Voyager One spacecraft ‘exits’ Solar System or at least new transition boundaries

The Voyager-1 probe has left the Solar System, according to some scientists.

If confirmed, it would be the first man-made object to do so.

Launched in September 1977, the probe was sent initially to study the outer planets, but then just kept on going.

Researchers who have studied its data indicate it has now entered a realm of space beyond the influence of our Sun.

But the US space agency (Nasa) says there is still some doubt about this.

Voyager is currently moving more than 18 billion km from Earth, or 123 times the distance between our planet and the Sun.

The findings have been accepted for publication in Geophysical Research Letters, a journal of the American Geophysical Union.

“Within just a few days, the heliospheric intensity of trapped radiation decreased, and the cosmic ray intensity went up as you would expect if it exited the heliosphere,” said Bill Webber, professor emeritus of astronomy at New Mexico State University in Las Cruces. He calls this transition boundary the “heliocliff.”

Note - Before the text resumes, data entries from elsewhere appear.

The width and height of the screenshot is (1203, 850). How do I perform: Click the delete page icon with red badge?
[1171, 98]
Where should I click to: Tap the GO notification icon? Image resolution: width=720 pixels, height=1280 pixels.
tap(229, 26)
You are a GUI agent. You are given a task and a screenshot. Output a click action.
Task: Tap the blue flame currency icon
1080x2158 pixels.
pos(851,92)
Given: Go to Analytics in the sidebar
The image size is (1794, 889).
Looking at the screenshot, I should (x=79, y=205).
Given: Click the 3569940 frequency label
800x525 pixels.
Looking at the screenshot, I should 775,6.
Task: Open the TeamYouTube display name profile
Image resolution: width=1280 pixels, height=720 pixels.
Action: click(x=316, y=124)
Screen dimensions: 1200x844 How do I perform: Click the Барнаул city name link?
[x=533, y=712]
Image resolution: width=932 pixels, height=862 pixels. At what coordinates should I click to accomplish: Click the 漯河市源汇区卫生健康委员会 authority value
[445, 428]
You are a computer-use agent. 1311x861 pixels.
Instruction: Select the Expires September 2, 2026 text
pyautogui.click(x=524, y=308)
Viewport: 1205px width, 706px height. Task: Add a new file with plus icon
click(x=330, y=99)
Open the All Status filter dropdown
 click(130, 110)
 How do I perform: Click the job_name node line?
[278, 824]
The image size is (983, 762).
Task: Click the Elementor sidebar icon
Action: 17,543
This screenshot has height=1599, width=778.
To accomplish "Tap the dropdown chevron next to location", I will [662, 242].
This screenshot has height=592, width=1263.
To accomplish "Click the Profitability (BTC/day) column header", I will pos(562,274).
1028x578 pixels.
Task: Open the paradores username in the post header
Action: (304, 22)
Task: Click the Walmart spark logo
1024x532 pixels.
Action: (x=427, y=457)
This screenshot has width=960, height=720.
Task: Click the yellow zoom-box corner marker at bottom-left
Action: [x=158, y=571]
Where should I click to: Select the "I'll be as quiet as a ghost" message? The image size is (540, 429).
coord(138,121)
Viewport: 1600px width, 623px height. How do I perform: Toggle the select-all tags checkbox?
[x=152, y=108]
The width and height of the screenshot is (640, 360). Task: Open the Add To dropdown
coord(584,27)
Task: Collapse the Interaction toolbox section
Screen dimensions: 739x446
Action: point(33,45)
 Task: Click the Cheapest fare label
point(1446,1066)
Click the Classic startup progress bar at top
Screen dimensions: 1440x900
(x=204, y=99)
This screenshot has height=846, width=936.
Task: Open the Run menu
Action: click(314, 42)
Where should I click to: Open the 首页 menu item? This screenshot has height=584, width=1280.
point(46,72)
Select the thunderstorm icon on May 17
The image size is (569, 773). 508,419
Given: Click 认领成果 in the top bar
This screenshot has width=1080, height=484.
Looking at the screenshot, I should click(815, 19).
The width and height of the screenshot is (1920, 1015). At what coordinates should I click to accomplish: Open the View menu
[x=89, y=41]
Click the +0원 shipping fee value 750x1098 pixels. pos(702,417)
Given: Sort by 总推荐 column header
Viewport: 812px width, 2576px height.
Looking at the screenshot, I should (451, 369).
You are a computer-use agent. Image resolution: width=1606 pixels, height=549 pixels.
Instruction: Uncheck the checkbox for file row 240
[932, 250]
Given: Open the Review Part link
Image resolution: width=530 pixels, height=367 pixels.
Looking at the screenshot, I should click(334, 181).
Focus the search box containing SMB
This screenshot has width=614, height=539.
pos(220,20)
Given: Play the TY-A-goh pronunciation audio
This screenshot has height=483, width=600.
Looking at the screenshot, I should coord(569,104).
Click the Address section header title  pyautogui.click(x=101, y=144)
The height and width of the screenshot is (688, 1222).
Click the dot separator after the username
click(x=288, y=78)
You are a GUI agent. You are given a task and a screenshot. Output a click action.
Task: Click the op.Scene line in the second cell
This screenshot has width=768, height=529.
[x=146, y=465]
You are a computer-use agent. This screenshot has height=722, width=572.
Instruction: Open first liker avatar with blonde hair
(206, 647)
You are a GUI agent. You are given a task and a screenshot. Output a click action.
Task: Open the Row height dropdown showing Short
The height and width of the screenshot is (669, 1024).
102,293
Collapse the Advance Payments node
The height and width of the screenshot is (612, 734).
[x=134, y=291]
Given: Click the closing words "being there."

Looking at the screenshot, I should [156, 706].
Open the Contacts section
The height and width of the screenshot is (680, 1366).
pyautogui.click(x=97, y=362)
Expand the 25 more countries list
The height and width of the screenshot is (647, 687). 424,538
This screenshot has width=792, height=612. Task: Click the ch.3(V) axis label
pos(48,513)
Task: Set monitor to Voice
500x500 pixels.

In the GRL article, the authors state: “It appears that [Voyager 1] has exited the main solar modulation region, revealing [hydrogen] and [helium] spectra characteristic of those to be expected in the local interstellar medium.”

However, Webber notes, scientists are continuing to debate whether Voyager 1 has reached interstellar space or entered a separate, undefined region beyond the solar system.

“It’s outside the normal heliosphere, I would say that,” Webber said. “We’re in a new region. And everything we’re measuring is different and exciting.”